Write the next part of the forum thread about setting an NLTK proxy server, picking up right after its last line.
— Start PASSAGE TO READ —
NLTK: set proxy server
Asked Answered
R

9

18

I'm trying to learn NLTK - Natural Language Toolkit written in Python and I want install a sample data set to run some examples.

My web connection uses a proxy server, and I'm trying to specify the proxy address as follows:

>>> nltk.set_proxy('http://proxy.example.com:3128' ('USERNAME', 'PASSWORD'))
>>> nltk.download()

But I get an error:

Traceback (most recent call last):
  File "<stdin>", line 1, in <module>
TypeError: 'str' object is not callable

I decided to set up a ProxyBasicAuthHandler before calling nltk.download():

import urllib2

auth_handler = urllib2.ProxyBasicAuthHandler(urllib2.HTTPPasswordMgrWithDefaultRealm())
auth_handler.add_password(realm=None, uri='http://proxy.example.com:3128/', user='USERNAME', passwd='PASSWORD')
opener = urllib2.build_opener(auth_handler)
urllib2.install_opener(opener)

import nltk
nltk.download()

But now I get HTTP Error 407 - Proxy Autentification Required.

The documentation says that if the proxy is set to None then this function will attempt to detect the system proxy. But it isn't working.

How can I install a sample data set for NLTK?

Radioisotope answered 17/12, 2012 at 5:12 Comment(1)
ref #41349121 set ssl to false if it give errorLetterpress
C
24

There is an error with the website where you got those lines of code for your first attempt (I have seen that same error)

The line in error is

nltk.set_proxy('http://proxy.example.com:3128' ('USERNAME', 'PASSWORD'))

You need a comma to separate the arguments. The correct line should be

nltk.set_proxy('http://proxy.example.com:3128', ('USERNAME', 'PASSWORD'))

This will work just fine.

Clad answered 24/12, 2012 at 17:16 Comment(6)
Thanks a lot! Documentation of the NLTK project contains errors.Radioisotope
You can try nltk.set_proxy('http://proxy.example.com:3128', 'USERNAME', 'PASSWORD') If your password contains special characters remember to convert them to hex values. For example %40 for @Spleeny
@Clad +1 saved me much time, thank you. seemingly nltk does not utilize os.environ['http_proxy'] or os.environ['https_proxy'] proxies as this method did not work for me.Filiate
Work fine. Tested in Python 3.5. nltk.set_proxy('proxy.example.com:3128', ('USERNAME', 'PASSWORD'))Tundra
@Clad Can you help me? For me it works if I use 'domen%5Clogin:[email protected]:3131' but fails if I try 'proxy.com:3131', ('domen%5Clogin' , 'password') . What can be wrong?Natalienatalina
@Natalienatalina I took a look but I can't say for your particular case. The function if you want to take a look for the two paths: encoding the username and password in the proxy and having the username and password as separate parameters. Perhaps the `domen\` portion is it?Clad
S
13

I run NLTK 3.2.5 and python 3.6 under Windows 10 environment. I use this script :

nltk.set_proxy('http://user:[email protected]:3128')
— End PASSAGE TO READ —
— Start DATA EXCERPTS —
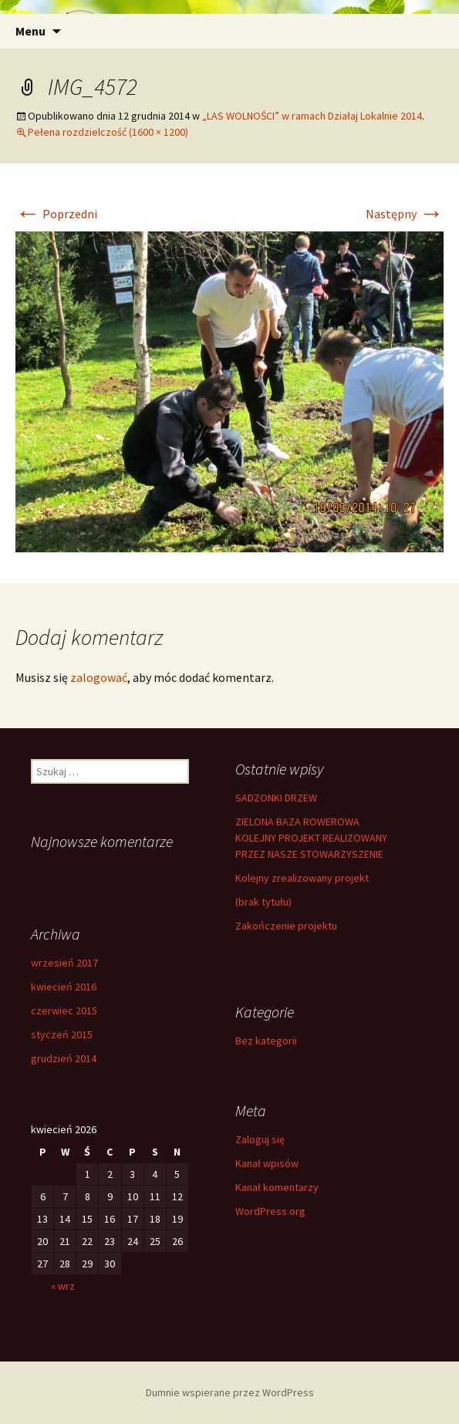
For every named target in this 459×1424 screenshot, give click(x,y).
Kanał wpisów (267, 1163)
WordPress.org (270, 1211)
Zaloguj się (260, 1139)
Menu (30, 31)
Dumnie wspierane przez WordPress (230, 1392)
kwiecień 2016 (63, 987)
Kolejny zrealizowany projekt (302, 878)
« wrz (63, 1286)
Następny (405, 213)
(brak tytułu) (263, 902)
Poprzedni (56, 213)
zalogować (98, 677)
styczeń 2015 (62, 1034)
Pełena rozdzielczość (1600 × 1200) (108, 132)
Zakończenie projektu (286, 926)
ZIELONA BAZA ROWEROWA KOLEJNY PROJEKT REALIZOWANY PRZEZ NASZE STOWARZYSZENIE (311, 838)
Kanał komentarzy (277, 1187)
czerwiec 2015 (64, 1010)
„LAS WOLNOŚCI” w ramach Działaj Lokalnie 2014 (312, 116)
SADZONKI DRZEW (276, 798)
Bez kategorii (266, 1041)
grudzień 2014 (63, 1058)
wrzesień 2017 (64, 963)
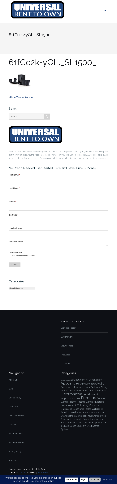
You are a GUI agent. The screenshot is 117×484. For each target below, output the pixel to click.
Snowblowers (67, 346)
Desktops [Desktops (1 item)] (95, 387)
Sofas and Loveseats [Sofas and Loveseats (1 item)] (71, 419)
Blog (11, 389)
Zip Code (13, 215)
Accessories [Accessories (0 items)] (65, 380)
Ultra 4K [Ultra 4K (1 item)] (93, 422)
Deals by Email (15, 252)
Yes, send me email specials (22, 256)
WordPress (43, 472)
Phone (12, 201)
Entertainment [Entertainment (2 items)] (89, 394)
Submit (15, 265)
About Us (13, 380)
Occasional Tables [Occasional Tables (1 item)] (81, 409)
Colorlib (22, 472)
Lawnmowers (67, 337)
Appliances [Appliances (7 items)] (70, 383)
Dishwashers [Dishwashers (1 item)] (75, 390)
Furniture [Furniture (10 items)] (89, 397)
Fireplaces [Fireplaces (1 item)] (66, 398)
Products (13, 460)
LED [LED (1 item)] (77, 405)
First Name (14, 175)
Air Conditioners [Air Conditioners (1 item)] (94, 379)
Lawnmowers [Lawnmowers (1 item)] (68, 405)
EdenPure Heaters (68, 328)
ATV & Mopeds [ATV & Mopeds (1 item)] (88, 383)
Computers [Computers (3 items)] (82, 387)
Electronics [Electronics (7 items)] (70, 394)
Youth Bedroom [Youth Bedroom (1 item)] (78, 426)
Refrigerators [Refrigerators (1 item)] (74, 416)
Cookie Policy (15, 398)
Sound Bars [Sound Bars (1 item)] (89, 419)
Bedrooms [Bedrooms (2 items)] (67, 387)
— End DATA EXCERPTS —
### REPLY
nltk.download()
Sheritasherj answered 16/1, 2018 at 10:12 Comment(0)
I
11

I was too getting the same error but i got a perfectly working solution.You need to download the nltk_data MANUALLY and put it in usr/lib/nltk_data directory in linux and c:\nltk_data if you use windows .
Here are the steps you need to follow :
1.Download the nltk_data zip file from this Github link
https://github.com/nltk/nltk_data/tree/gh-pages .
2.Since data is in zip form you need to extract it .
3.Specially for ubuntu users , following command to navigate the filesystem in a handy way.
sudo nautilus it makes copy/paste process handy . Now you can copy to usr/share easily or create a folder easily .
4.Now if you are a linux user than create a folder named as nltk_data in usr/share and if you use windows than create the same in c:/ .
5.Now paste all content of nltk_data-gh-pages (which you just extracted ) in nltk_data folder you just created .
6. Now form nltk_data/packages folder copy all folder and paste it to nltk_data folder. Now you are done.

Since this is my first answer i might be not able to explain the process correctly . So if you have trouble going through these steps , please do comment .

Ingar answered 9/1, 2015 at 23:8 Comment(3)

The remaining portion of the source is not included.